Elliot Temple on July 28, 2004

Messages (13)

[copied from my comments]

It has nothing to do with the expectation of loyalty. It has to do with people treating other people respectfully. Like they are indeed, other humans. Loyalty with regards to politics and those expectations is quite different than loyalty with regards to close intimate human relationships.


Camille at 7:02 PM on July 28, 2004 | #1053 | reply | quote

Why is telling the truth more respectful? Doesn't it depend *entirely* on whether it's right or wrong to lie in that situation? And thus the offense of lying comes only from acting immorally, and only when it actually is immoral.

Lying itself is not inherently bad in any way. It's often a good idea. In intimate relationships, it's less often a good idea than in general, but still sometimes.


Elliot at 7:40 PM on July 28, 2004 | #1054 | reply | quote

I agree with Camille in the sense that lying can destroy close relationships, or prevent relationships from getting better, but I agree with Elliot that translating that into a blanket statement about lying, as Camille did on her blog, is a big mistake.

§ Recorded information:

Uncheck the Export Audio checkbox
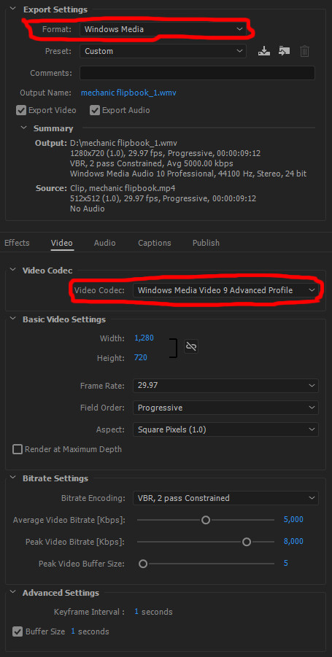Viewport: 332px width, 657px height. tap(95, 110)
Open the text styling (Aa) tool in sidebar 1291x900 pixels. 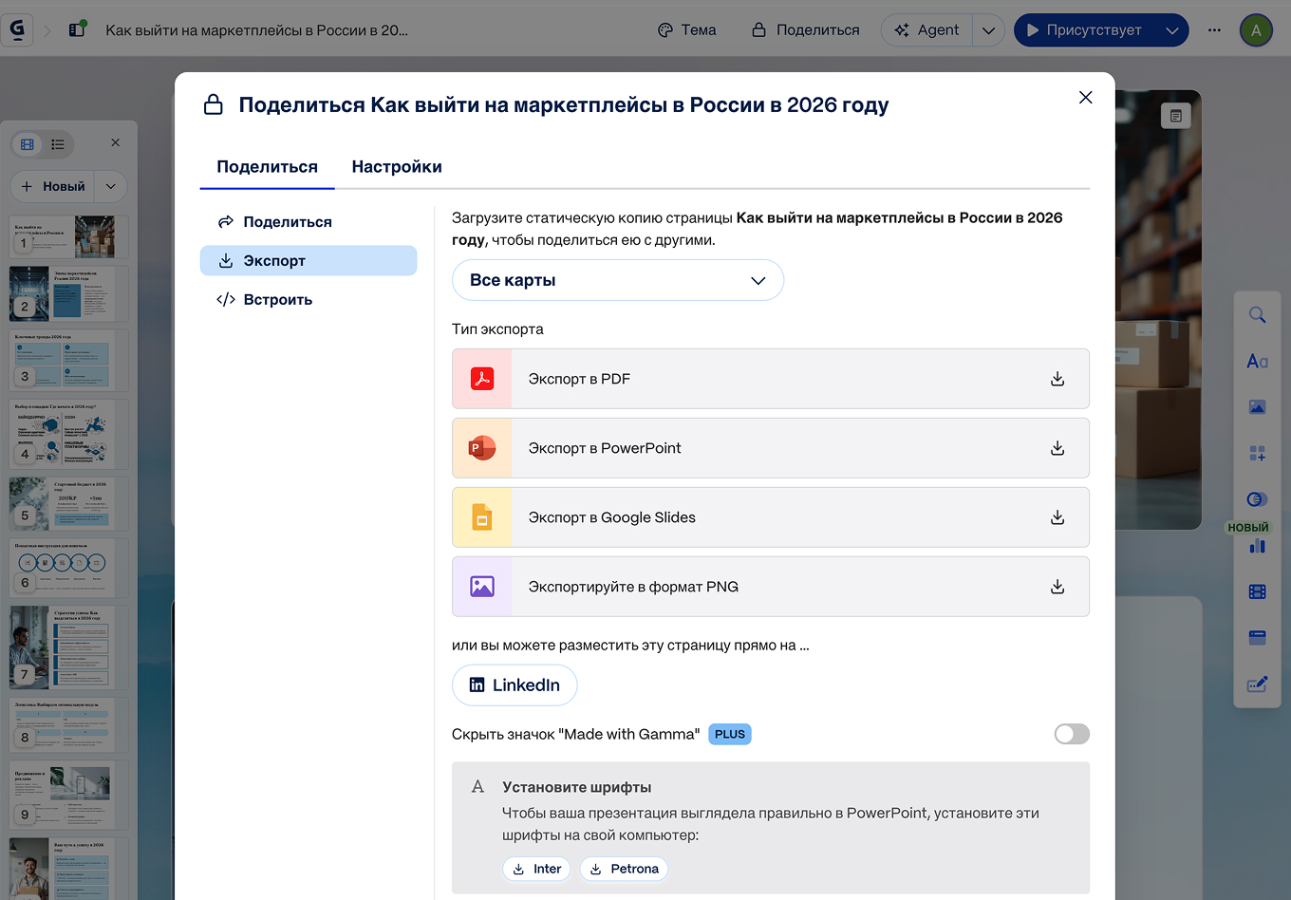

§ Problems to work on:
• a. From the discussion of lying above, write out the passage beginning at the words "Why is telling" and ending after "actually is immoral.".
• b. In the discussion of lying above, in what kind of relationship does Elliot say lying is less often a good idea than in general?

§ Results of the exercise:
• a.
Why is telling the truth more respectful? Doesn't it depend *entirely* on whether it's right or wrong to lie in that situation? And thus the offense of lying comes only from acting immorally, and only when it actually is immoral.

• b. Intimate relationships.